Last evening, she was in Waitrose in case you missed her. Dressed in her designer jeans and high-collared shirt, and lugging around a Gucci bag containing more bank cards than I thought had ever been printed, she was doing her weekend shopping. This was an activity that required her also to be shouting a constant stream of instructions down her mobile phone at, first, a child, then a friend and finally someone who appeared to be trying to deliver a sofa to her house. Her progress round the supermarket achieved a three metre total exclusion zone; if she was in the off-license, everyone else was by the dairy counter; when she moved there, we all moved off to the biscuits. By the time she got to the till, anyone in the shop would have been wholly aware of the priorities and annoyances of her life.
And up to that point, it was all fine. We, the customers and floor staff, had the ability to move gently out of her way, like windsurfers moving out of the pathway of an oil tanker butting its way down the Solent.

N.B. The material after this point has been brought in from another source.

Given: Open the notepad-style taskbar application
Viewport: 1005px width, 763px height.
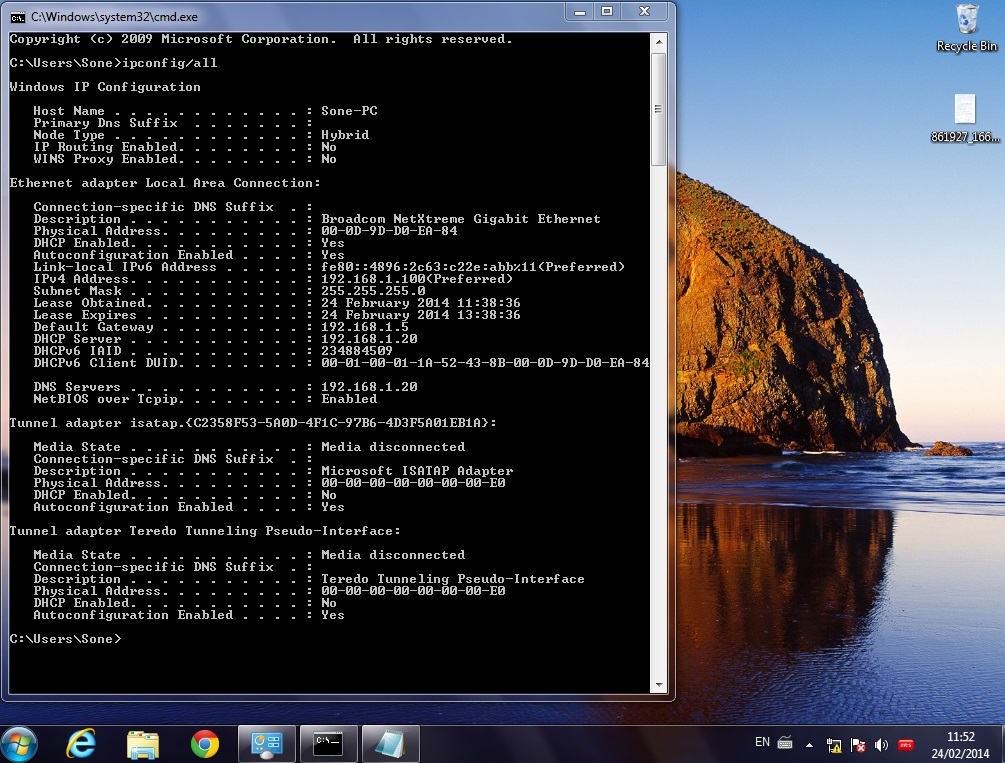Looking at the screenshot, I should [x=389, y=743].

But things changed when she arrived at the till, where the sad-eyed check-out lady started passing her purchases under the scanner. Because, where the rest of us could move, she couldn’t. Where the rest of us could just chuckle at her awfulness, she had to sit there and absorb it. The pain was manifest on her brow.
‘Do you want a bag?’ she asked.
The woman shook her head impatiently, whilst shouting something close to abuse down to the phone to the delivery driver.
The check-out lady passed the last item through the scanner and then gave her the value.
‘That will be £125.50, Madam,’ she said, with only a tiny hint of irony.
Putting her head almost horizontally to her shoulder to keep the phone in place, the woman rifled through her cards before thumping one down in front of her.
‘I can’t get any sense out of you. What is your manager called?’ she bellowed down the phone, whilst stabbing her pin number into the console.
A little crowd of us exchanged rolled eyes, and sympathetic glances with the check-out lady. Then, with no immediate catalyst that I could later identify, I suddenly found myself in her eye line.
‘Please can you put your phone down,’ I said.
‘What? Who are you?’ She told the delivery driver to stay on the line.
‘This lady serving you is a human being. Please can you treat her like one.’ It shouldn’t have felt brave, but somehow it did.
‘What’s that got to do with it?’ she asked enigmatically. ‘And who the hell are you?’
‘A customer, like you,’ I replied. ‘Another human being.’
Unsure whether to fight or fly, her mind was made up by a small ripple of applause from the adjacent queues. She stuffed the last of her Ferrero Rochers into her jute bag-for-life and strode out of the shop without a rearward glance.
‘Thank you so much,’ said the check-out lady. ‘I could never have said that’.
I’ve worked whole years of my life without getting that much satisfaction.